Pada sidang itu pula Menteri
Perindustrian M Jusuf melaporkan tentang perkembangan industri pupuk dan
semen. Pabrik pupuk Pusri IV di Palembang diharapkan dapat diresmikan
Presiden Soeharto pada akhir bulan ini atau permulaan bulan November.
Pabrik tersebut memiliki kapasitas produksi 500.000 ton, dan kini sudah
melakukan percobaan produksi. Sementara itu Menteri Keuangan, Ali
Wardhana, melaporkan tentang laju inflasi dalam bulan September yang
mengalami kenaikkan sampai 1,62%. Laju tersebut dihitung berdasarkan
harga 62 bahan pokok dan jasa-jasa yang dikeluarkan pada bulan lalu.
Untuk menjaga agar laju inflasi tetap
terkendali atau lebih rendah dari tahun sebelumnya, yang mencapai 12,2%,
maka Presiden menginstruksikan kepada Departemen Perdagangan dan
Bappenas untuk selalu memonitor perkembangan keadaan pasar dan mengambil
langkahlangkah baru untuk penyediaan dan penyaluran bahan-bahan pokok.
Demikian hasil-hasil sidang hari ini seperti yang dijelaskan Menteri/
Sekretaris Negara Sudharmono SH kepada para wartawan.
Selesai memimpin sidang Dewan
Stabilisasi Ekonomi Nasional, Presiden Soeharto memanggil Gubemur Jawa
Barat, Aang Kunaefi, Bupati Karawang, dan Direktur Jenderal Pengairan
untuk menghadapnya di Bina Graha. Dalam pertemuan itu, Presiden telah.
memberikan petunjuk-petunjuk tentang cara mengatasi kekurangan pangan
yang dialami sebagian rakyat di daerah Kabupaten Karawang.
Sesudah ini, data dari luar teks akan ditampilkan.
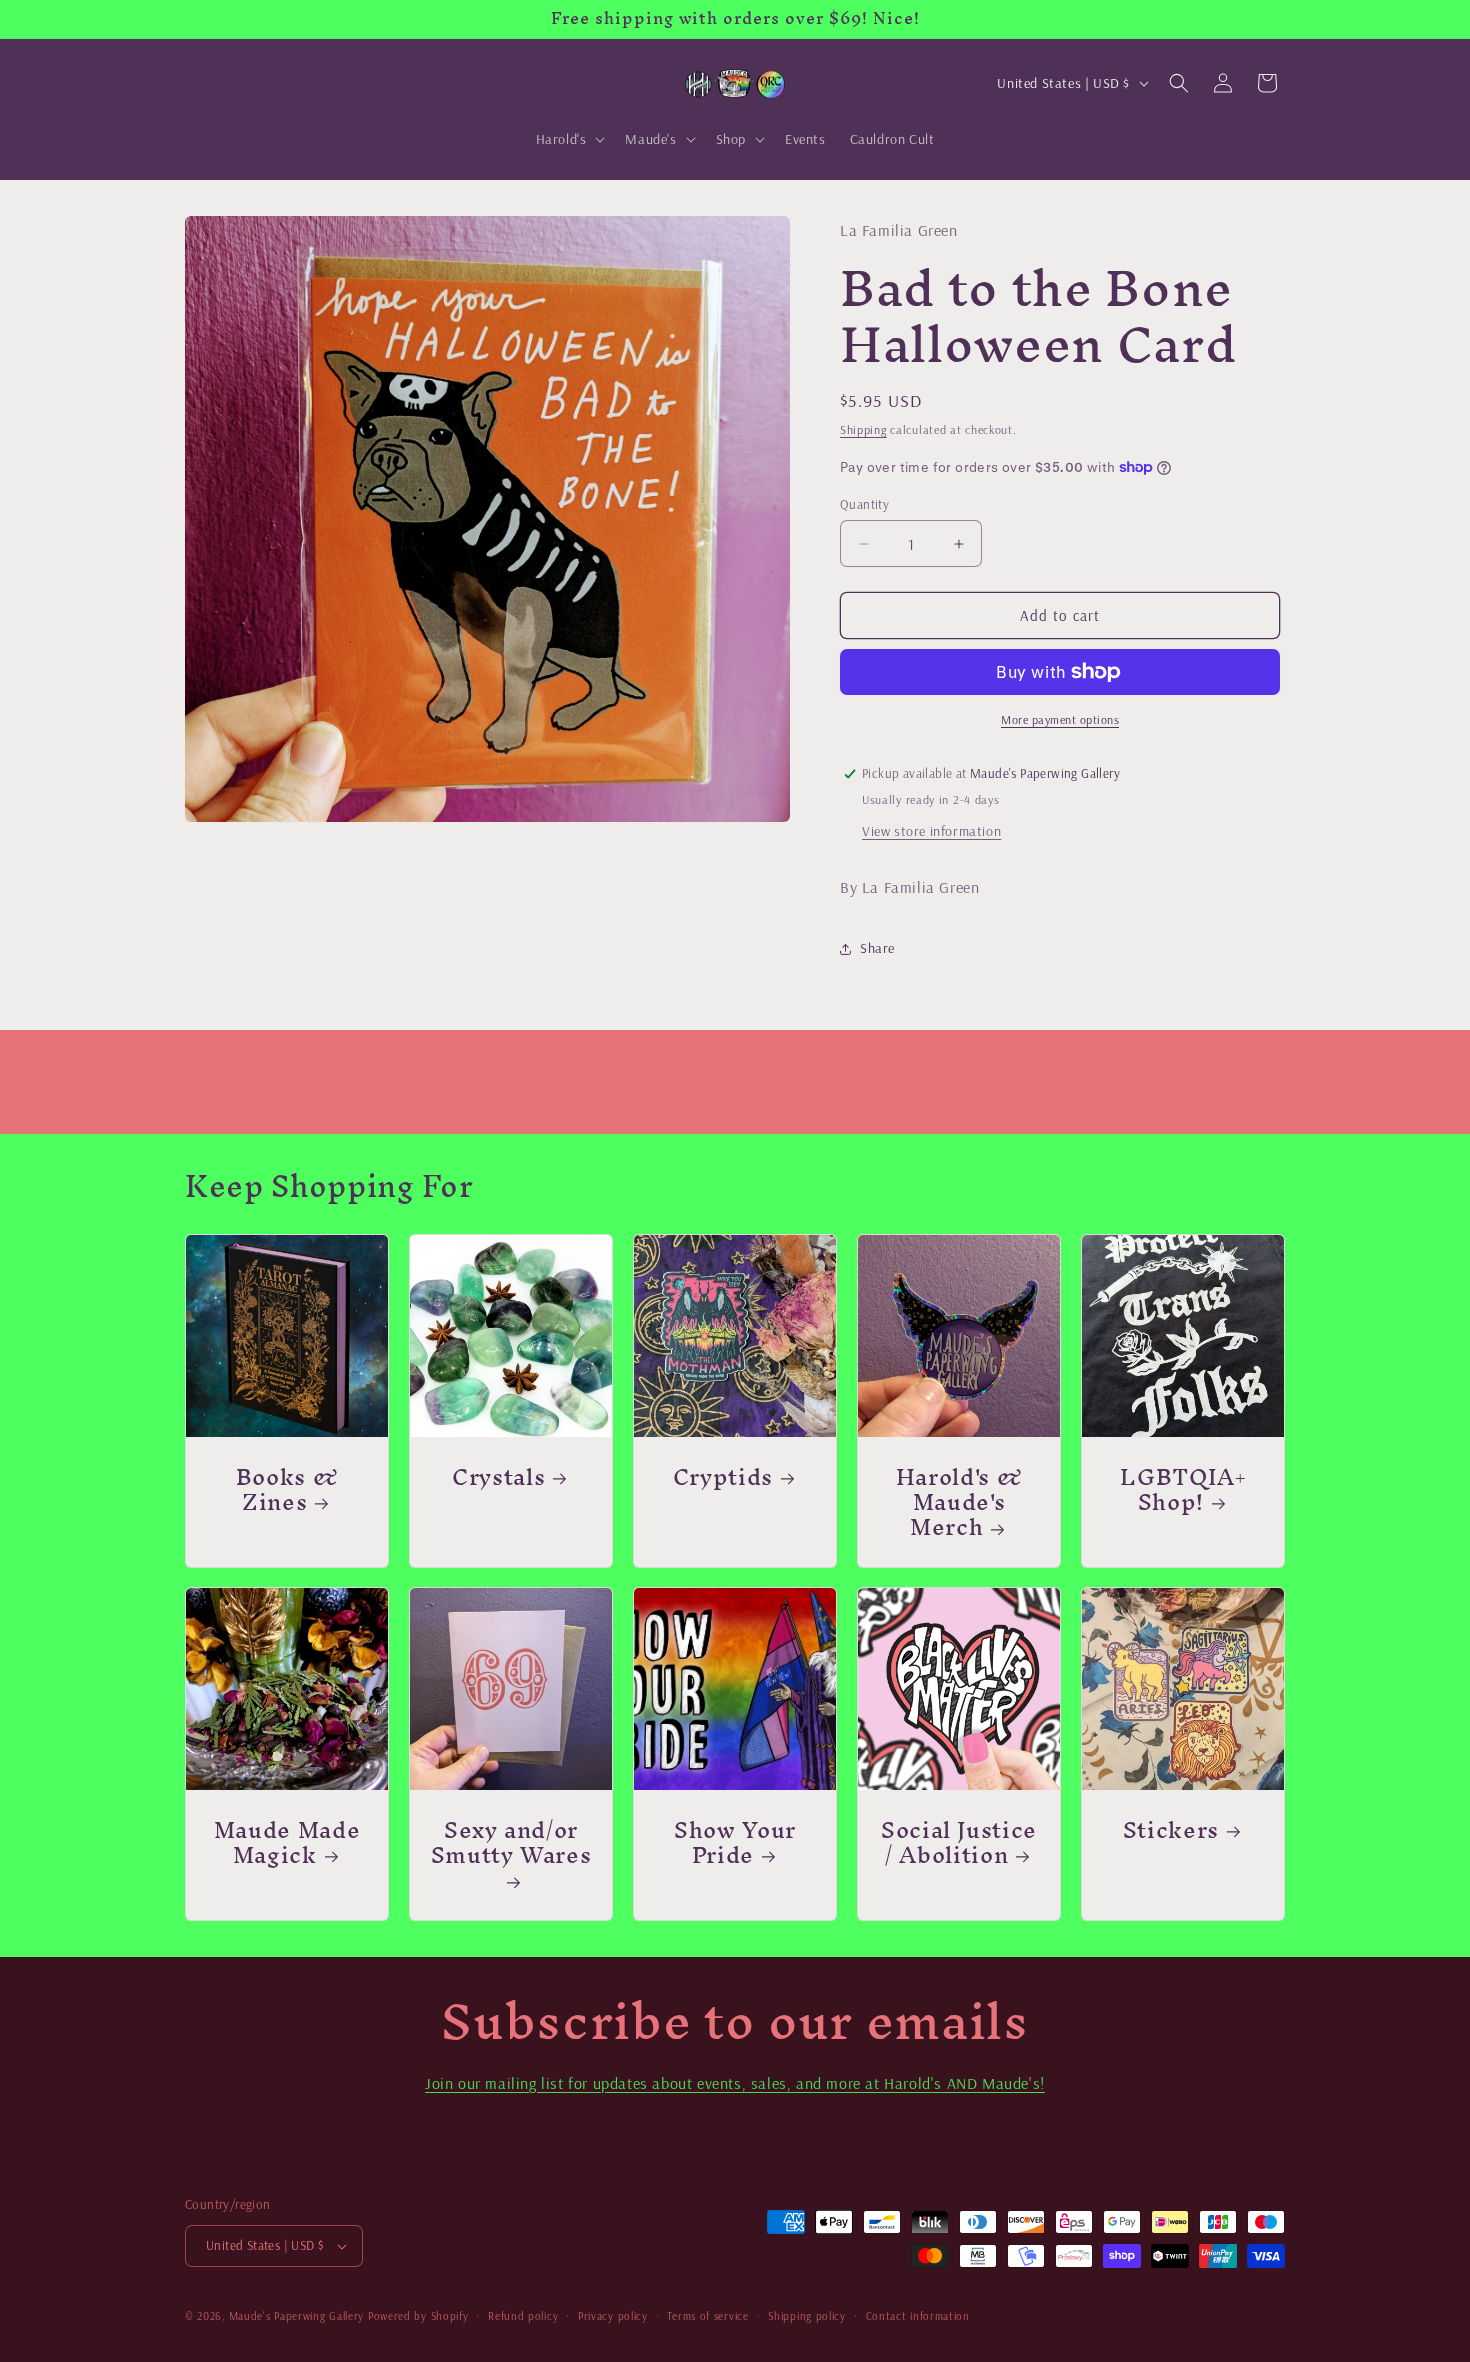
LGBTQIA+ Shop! (1182, 1489)
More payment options (1060, 719)
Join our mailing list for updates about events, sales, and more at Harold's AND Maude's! (735, 2083)
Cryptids (723, 1476)
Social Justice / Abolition (959, 1842)
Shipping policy (807, 2316)
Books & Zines (287, 1489)
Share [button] (877, 948)
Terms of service (707, 2316)
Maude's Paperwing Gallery (297, 2316)
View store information (931, 831)
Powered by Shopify (418, 2316)
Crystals (498, 1476)
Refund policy (523, 2316)
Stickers (1171, 1829)
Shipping (863, 429)
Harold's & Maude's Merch (959, 1502)
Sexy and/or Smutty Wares (511, 1848)
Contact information (918, 2316)
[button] (569, 139)
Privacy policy (613, 2316)
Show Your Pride (735, 1842)
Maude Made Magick (287, 1842)
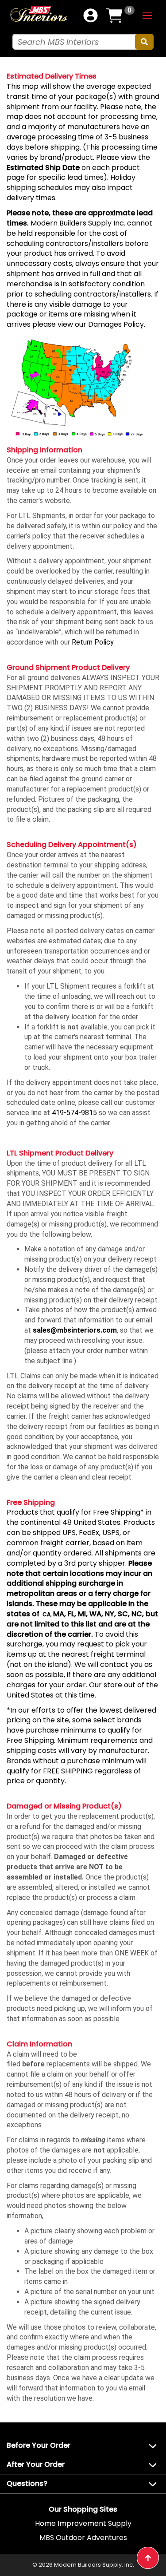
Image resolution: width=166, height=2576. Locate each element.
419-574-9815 (74, 1112)
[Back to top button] (148, 2558)
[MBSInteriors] (38, 14)
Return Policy (92, 642)
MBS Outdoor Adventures (83, 2537)
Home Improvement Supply (83, 2523)
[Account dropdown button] (90, 15)
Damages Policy (116, 324)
Setelah pertemuan itu, Gubernur Jawa
Barat menjelaskan bahwa Presiden memberikan bantuan untuk Kabupaten
Karawang berupa beras dan bibit sebagai pinjaman yang harus dikembalikan
kelak. Agar rakyat mampu mengembalikan bantuan pusat itu, kini
disiapkan proyek padat karya antara lain beberapa penggalian muara
sungai. (AFR).
[1]
Dikutip dari buku “Jejak Langkah Pak Harto 27 Maret 1973-23 Maret
1978″, hal 546-548. Buku ini ditulis oleh Team Dokumentasi Presiden RI,
Editor: G. Dwipayana & Nazarudin Sjamsuddin dan diterbitkan PT.
Citra Kharisma Bunda Jakarta, Tahun 2003.